Hi All,
I'm looking for advice and also to know what people usually do to account for differences between different sequenced experiments. For example if you have 2 ChIP-seq/RNA-seq/... experiments, one with 60M reads and the other with 40M reads, how do you obtain:
- BAM/SAM/BED file with the same number of reads?
- A normalized WIGGLE/BEDGRAPH/BIGWIG signal track (i.e. RPM units)?

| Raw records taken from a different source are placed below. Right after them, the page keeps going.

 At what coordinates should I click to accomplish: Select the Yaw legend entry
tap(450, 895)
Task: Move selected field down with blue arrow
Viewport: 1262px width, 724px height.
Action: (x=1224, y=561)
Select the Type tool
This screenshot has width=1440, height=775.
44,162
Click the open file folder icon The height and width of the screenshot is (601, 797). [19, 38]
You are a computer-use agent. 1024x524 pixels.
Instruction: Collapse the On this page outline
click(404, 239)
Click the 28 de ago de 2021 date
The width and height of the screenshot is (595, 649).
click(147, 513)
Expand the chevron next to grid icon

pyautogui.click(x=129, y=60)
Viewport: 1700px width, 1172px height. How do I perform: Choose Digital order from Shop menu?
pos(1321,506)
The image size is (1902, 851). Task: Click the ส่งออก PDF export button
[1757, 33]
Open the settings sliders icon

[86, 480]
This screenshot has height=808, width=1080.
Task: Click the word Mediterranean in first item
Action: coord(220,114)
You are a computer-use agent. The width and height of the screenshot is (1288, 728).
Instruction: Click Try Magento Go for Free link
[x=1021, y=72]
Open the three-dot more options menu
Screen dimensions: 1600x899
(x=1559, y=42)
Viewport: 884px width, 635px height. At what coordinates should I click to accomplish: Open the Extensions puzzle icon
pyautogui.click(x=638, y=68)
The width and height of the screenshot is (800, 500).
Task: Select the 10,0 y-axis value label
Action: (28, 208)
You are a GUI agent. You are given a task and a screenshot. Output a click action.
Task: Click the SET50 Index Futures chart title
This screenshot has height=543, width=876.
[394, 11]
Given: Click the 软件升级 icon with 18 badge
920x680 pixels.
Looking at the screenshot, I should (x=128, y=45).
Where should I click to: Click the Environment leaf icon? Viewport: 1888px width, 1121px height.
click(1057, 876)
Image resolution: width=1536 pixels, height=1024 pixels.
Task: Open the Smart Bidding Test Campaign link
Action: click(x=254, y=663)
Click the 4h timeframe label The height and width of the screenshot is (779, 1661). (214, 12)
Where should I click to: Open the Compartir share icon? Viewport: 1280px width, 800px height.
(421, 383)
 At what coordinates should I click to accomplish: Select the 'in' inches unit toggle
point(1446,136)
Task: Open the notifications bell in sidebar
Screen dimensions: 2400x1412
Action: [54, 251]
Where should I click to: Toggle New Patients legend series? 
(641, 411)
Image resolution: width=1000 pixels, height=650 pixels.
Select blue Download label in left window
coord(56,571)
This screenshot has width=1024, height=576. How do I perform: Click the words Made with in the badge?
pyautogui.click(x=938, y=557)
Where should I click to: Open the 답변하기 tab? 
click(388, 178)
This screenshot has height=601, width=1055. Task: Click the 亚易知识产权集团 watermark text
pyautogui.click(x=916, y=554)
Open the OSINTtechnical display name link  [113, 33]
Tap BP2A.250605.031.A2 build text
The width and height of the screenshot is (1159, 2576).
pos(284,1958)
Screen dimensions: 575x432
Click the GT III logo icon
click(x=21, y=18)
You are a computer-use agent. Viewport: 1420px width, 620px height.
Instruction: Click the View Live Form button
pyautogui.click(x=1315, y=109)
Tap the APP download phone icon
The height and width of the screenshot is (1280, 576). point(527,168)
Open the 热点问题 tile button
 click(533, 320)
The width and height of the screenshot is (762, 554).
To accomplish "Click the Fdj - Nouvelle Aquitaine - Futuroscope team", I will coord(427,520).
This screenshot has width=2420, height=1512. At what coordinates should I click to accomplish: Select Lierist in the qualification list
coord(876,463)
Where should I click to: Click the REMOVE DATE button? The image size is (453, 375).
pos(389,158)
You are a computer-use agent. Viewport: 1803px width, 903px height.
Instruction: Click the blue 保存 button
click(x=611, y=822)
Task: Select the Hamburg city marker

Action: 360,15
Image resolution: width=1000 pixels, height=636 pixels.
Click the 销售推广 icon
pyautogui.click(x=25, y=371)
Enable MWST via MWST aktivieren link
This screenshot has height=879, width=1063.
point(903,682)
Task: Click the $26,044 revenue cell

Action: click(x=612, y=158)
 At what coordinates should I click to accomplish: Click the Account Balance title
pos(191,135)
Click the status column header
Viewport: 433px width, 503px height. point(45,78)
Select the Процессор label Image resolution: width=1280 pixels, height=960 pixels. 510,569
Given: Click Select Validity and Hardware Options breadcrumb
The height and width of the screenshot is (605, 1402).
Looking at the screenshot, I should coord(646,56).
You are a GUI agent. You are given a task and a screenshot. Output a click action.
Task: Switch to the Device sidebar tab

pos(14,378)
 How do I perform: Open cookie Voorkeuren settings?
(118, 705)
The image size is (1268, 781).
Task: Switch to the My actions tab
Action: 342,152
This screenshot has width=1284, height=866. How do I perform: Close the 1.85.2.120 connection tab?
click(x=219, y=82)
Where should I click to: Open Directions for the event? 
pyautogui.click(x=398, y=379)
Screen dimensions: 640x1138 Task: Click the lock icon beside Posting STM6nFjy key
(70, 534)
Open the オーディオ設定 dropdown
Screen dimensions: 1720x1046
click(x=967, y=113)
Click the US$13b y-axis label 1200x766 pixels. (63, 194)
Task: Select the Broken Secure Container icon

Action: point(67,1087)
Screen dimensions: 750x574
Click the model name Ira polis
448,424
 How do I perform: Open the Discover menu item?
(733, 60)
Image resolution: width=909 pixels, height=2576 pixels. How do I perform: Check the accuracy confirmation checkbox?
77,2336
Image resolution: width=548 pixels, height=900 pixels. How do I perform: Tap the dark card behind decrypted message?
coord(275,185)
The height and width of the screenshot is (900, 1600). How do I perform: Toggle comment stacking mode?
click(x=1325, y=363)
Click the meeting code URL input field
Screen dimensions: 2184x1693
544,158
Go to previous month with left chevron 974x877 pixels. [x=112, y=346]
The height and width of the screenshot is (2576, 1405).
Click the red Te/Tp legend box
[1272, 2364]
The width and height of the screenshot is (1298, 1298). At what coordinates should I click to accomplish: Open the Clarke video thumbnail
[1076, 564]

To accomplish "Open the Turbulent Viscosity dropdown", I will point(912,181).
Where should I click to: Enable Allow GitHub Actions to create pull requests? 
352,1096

For the first question I searched a bit and found that "samtools view" have the option "-s" which you could indicate the fraction of templates to subsample from the raw mapped file, like this:
samtools view -bh -s 0.66 bam.file > subsampled.bam.file
For the second question I was thinking to take a wiggle file and divide values at each bp by total number of reads and then multiply by 1e6, like this:
awk '{if($1 !~ /^fixed/){OFS="\t"; printf "%0.2f\n",($1/60000000)*1e6}else{print $0}}' raw.fixedStep.wig.file > normalized.wiggle.file
Do you think this methods are good to account for read differences and to normalize signal tracks?
Thanks!
For #1, why do you need that? It would be easier to use a library normalization and then weight samples accordingly in the followup analysis (this is how most RNAseq analysis packages work).